EV sales growth and filling the gaps in infrastructure to support EV mobility continue to be the industry’s leading story. Cox Automotive expects the country to welcome 1 million new EVs to its roads in 2023, which will fuel the budding used EV market further. Sparked in part by government incentives, new battery production facilities are cropping up around the country, and factories are being retooled and rethought to support EV production. This fall, the United Auto Workers are negotiating their labor contracts with many automakers, and one topic is front and center: EVs. Even vehicle transportation and logistics – the trucking of EVs – is being redesigned in some part, as the current crop of EVs is heavier and harder to move than their ICE brethren.
And EV sales keep growing.
In a recent Cox Automotive survey, more than 50% of shoppers were interested in adding an EV to their stable. Being interested is easy, of course, but far fewer people actually buy. And in the same survey, 53% of consumers agreed that EVs will eventually replace traditional ICE-powered vehicles. Dealers were more cautious, with only 31% agreeing on an all-EV future. Dealers have a front-row seat to the many challenges ahead. And many dealers, recently, have been watching EV inventory building.

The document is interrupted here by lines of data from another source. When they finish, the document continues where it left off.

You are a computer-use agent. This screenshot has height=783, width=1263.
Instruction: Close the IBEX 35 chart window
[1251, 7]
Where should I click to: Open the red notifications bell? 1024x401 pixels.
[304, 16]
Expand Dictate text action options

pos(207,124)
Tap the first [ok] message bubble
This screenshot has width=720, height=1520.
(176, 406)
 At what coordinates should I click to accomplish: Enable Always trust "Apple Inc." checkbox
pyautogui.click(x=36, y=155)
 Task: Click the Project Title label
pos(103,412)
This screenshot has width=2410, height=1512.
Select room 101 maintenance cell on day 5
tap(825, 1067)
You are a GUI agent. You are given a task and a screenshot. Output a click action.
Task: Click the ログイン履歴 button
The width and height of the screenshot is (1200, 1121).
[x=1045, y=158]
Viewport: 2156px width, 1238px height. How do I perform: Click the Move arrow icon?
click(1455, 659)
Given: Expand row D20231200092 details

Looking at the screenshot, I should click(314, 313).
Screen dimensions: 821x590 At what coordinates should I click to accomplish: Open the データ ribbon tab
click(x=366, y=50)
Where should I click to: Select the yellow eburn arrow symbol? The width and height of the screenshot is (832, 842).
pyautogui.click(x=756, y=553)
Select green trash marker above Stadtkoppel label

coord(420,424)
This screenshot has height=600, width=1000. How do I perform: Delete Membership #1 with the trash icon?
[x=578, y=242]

In late June 2023, the days’ supply of EVs was over 100, whereas industry-wide inventory levels were closer to 53 days. When it comes to EV sales, the market is likely heading into its Trough of Disillusionment (hat tip to the Gartner Hype Cycle), where collaboration across many parties will be necessary to push through. Building EVs is one thing, and many in the industry are proving excellent at that skill. Selling EVs is something different altogether. Yes, EV sales records will continue to be set, and EV growth will continue to outpace overall industry growth, but the days of 75% year-over-year growth are in the rearview mirror. The hard-growth days are ahead.